This piece first appeared in the money section of the Saga website on 30 January 2013
The text here may not be identical to the published text

SINS OF COMMISSION

Is your financial adviser being paid for doing nothing? It is quite possible. And the changes which began on 31 December – called the Retail Distribution Review or RDR – may not have helped.

Before the RDR advisers could be paid two sorts of commission. One was an upfront percentage of the amount you invested. The money was paid by the firm you invested your money with and could be as low as 1% or as high as 9% - more in some rare cases. But there was another sort of commission called ‘trail’. It was a smaller percentage of your investment – typically around 0.5% but it could be more – and it went on for as long as you kept the investment.

Trail was supposed to encourage your adviser to keep in contact and review your investments. But there was generally nothing in the contract that made them and many did not. Some bad advisers were motivated to keep in touch by the prospect of more upfront commission if they moved your investments from one provider to another. When that was done unnecessarily just to earn commission it was called ‘churning’. And one reason that the RDR has banned commission for new pension and investment advice was to get rid of that commission bias.

But now a new problem has emerged. Any trail commission earned before 31 December 2012 will carry on as long as the investment is kept. So now poor advisers are motivated the other way. If they move your money to a different investment the trail will stop. But if they keep your investments where they are the trail commission carries on.  Although 0.5% on £50,000 is only £250 a year, an adviser with a lot of clients can see trail as a nice steady income stream.

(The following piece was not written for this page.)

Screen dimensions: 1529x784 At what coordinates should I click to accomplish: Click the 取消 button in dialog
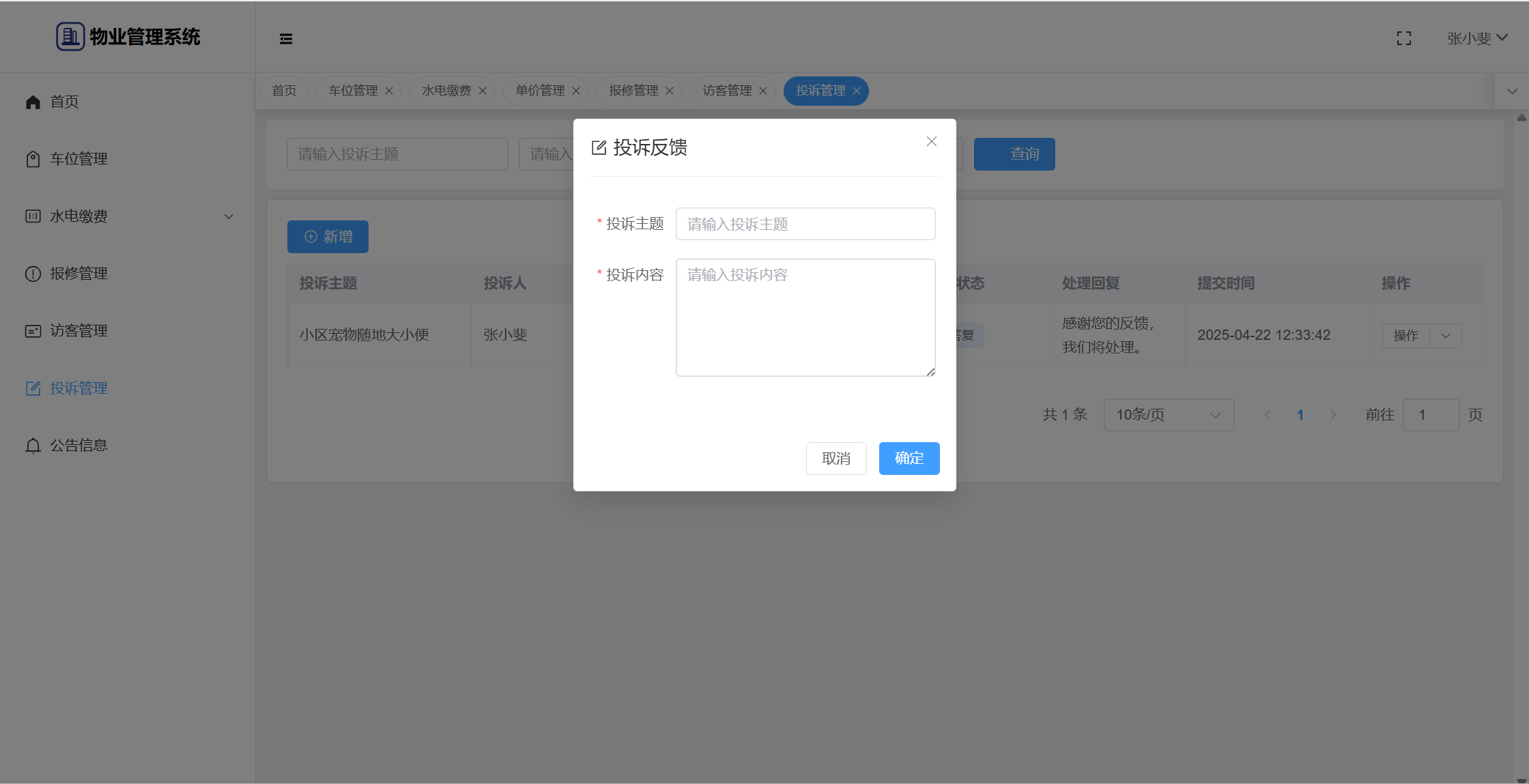pos(835,459)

So what can you do about it? The first thing is to ask your adviser what trail commission they are being paid on your investments – ask for the amount in pounds not percents. By law they have to tell you. It may be nothing as some older investments paid all the commission upfront. If there is trail being paid you can ask your adviser to do some work for it. Get them to rebate the money to you – adding it to your investment each year or writing you a cheque. And in exchange you will pay them a fee – not a percentage – for ongoing work as and when it happens. If they refuse then move your money and the trail commission to an independent financaila adviser who will. Unfortunately you cannot just leave your adviser and get the investment firm to pay the trail direct to you.